SOURCE INFORMATION:
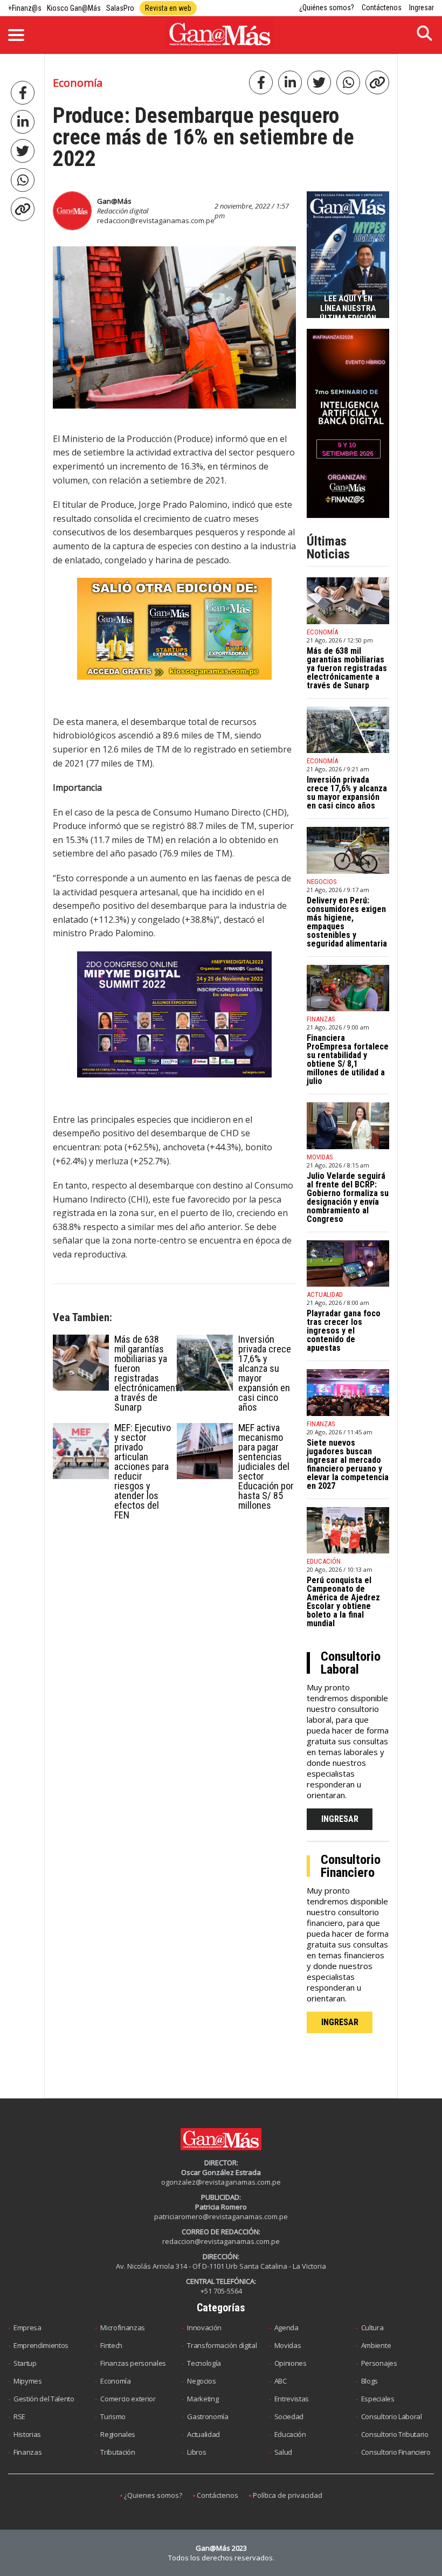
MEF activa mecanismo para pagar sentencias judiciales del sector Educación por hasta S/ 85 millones (266, 1466)
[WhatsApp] (22, 180)
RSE (19, 2416)
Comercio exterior (127, 2399)
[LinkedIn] (22, 122)
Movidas (287, 2345)
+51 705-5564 (221, 2291)
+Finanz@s (25, 8)
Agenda (286, 2327)
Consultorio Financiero (396, 2452)
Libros (196, 2452)
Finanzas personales (133, 2363)
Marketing (202, 2399)
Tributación (117, 2452)
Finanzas (27, 2452)
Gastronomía (207, 2416)
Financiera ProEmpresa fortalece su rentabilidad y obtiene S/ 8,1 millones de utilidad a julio (348, 1059)
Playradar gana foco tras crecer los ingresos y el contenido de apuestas (344, 1330)
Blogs (369, 2381)
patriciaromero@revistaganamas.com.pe (221, 2216)
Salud (283, 2452)
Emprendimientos (40, 2345)
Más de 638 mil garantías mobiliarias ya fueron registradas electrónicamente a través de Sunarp (148, 1373)
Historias (27, 2434)
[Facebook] (22, 93)
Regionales (117, 2434)
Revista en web (168, 8)
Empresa (27, 2327)
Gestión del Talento (43, 2399)
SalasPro (120, 8)
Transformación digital (222, 2345)
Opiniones (290, 2363)
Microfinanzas (122, 2327)
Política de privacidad (287, 2495)
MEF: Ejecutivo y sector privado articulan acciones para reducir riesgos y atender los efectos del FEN (142, 1471)
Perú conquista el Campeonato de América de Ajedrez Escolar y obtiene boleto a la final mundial (343, 1601)
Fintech (111, 2345)
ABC (280, 2381)
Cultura (372, 2327)
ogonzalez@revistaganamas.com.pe (221, 2182)
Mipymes (27, 2381)
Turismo (113, 2416)
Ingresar (421, 7)
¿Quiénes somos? (326, 7)
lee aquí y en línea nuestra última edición (348, 308)
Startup (25, 2363)
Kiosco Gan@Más (74, 8)
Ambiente (376, 2345)
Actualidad (203, 2434)
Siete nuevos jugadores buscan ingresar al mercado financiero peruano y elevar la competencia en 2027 (348, 1464)
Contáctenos (382, 7)
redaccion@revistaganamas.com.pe (156, 220)
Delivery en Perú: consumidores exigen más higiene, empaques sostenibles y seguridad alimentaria (347, 922)
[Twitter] (22, 151)
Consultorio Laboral (391, 2416)
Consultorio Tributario (395, 2434)
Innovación (204, 2327)
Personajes (379, 2363)
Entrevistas (291, 2399)
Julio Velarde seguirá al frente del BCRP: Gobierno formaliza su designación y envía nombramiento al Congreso (348, 1197)
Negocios (201, 2381)
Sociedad (288, 2416)
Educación (290, 2434)
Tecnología (204, 2363)
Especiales (378, 2399)
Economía (115, 2381)
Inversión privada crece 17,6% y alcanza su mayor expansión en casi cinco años (264, 1373)
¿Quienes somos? (153, 2495)
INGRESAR (339, 1819)
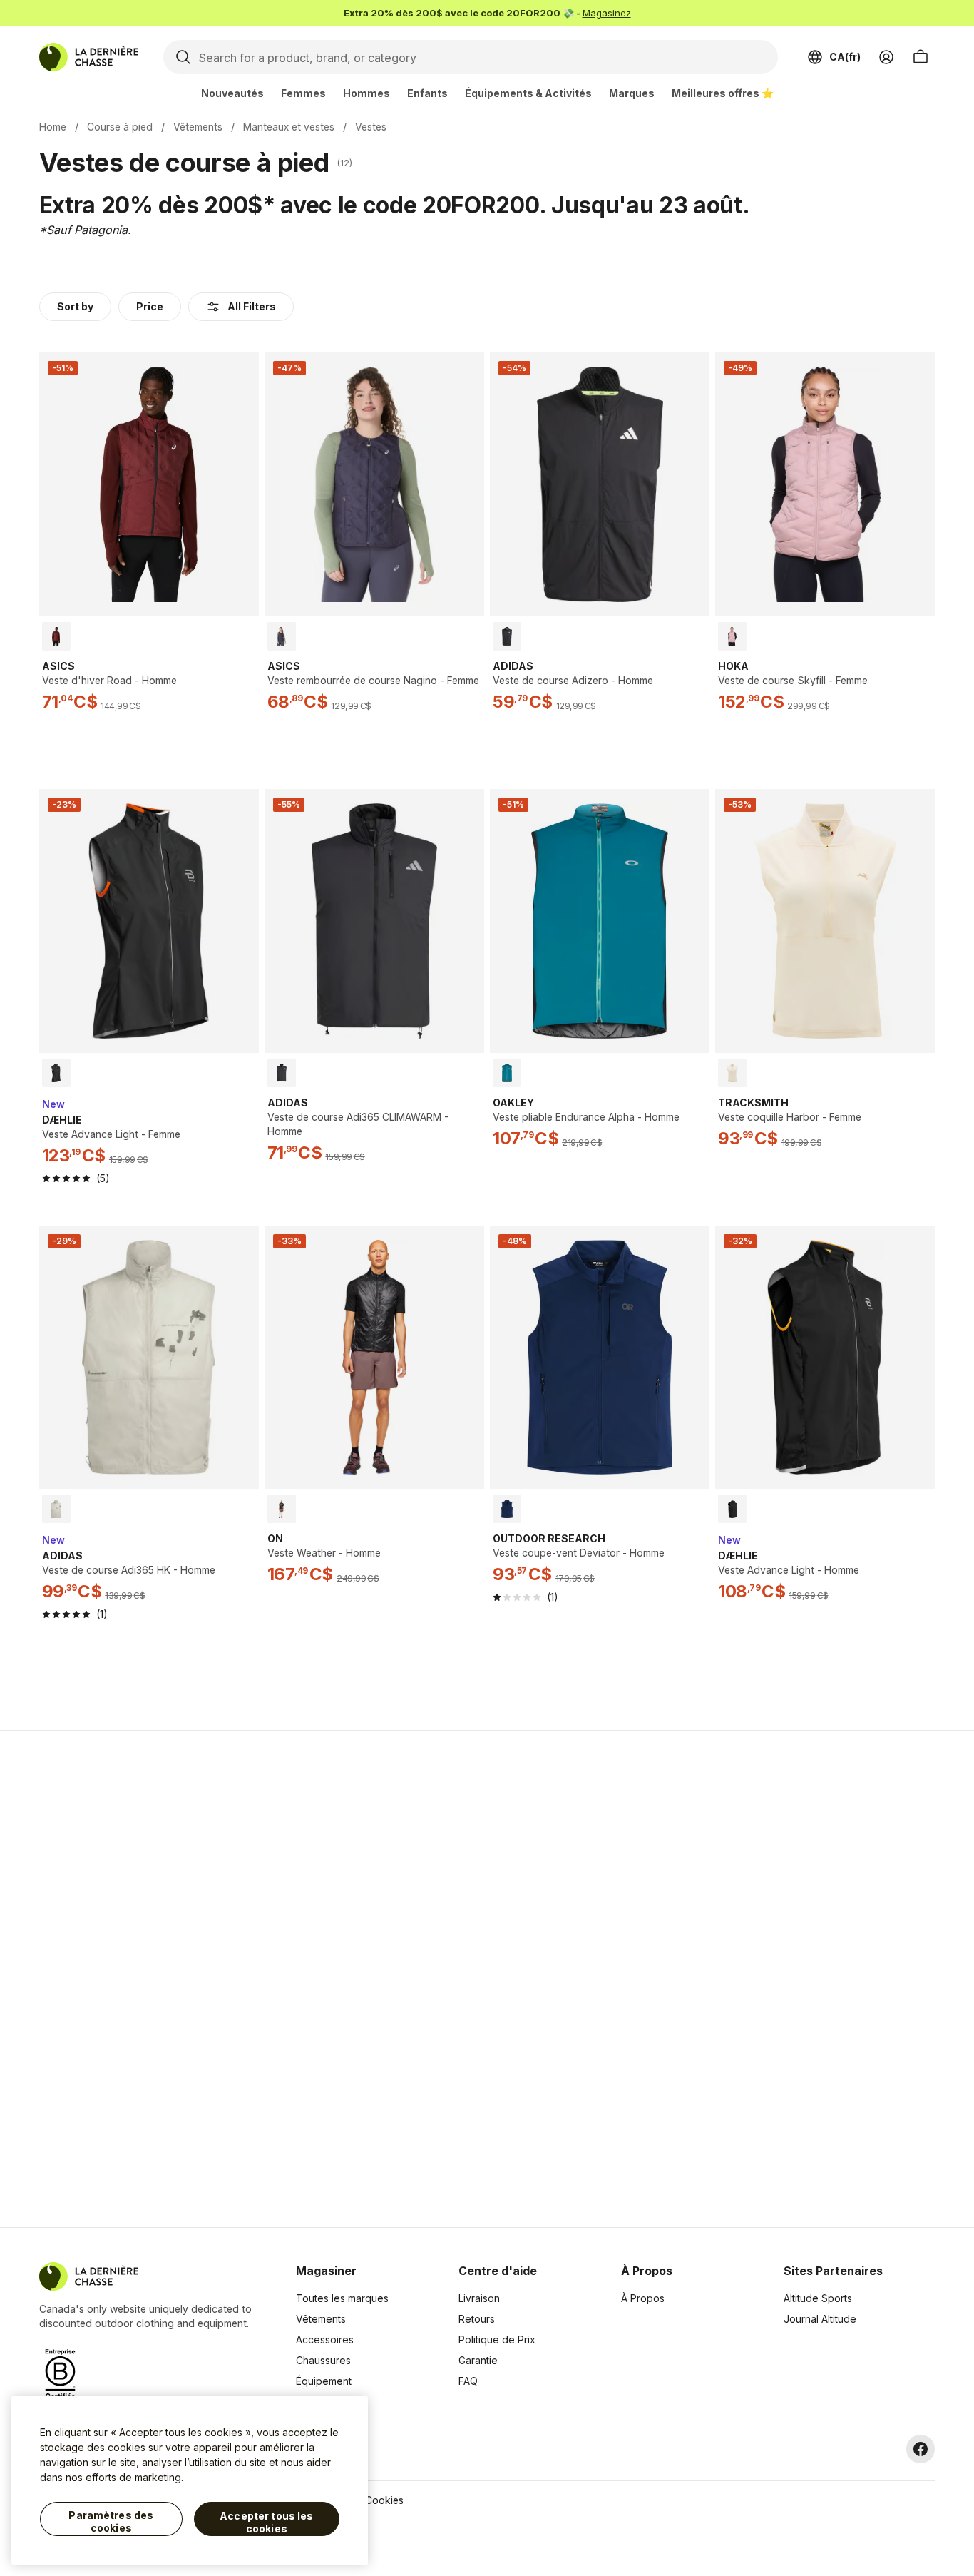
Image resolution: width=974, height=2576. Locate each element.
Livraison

TASK OBJECTIVE: For each line of the data that includes the word "obtiene", return a copy of it.

TASK OUTPUT:
Financiera ProEmpresa fortalece su rentabilidad y obtiene S/ 8,1 millones de utilidad a julio (348, 1059)
Perú conquista el Campeonato de América de Ajedrez Escolar y obtiene boleto a la final mundial (343, 1601)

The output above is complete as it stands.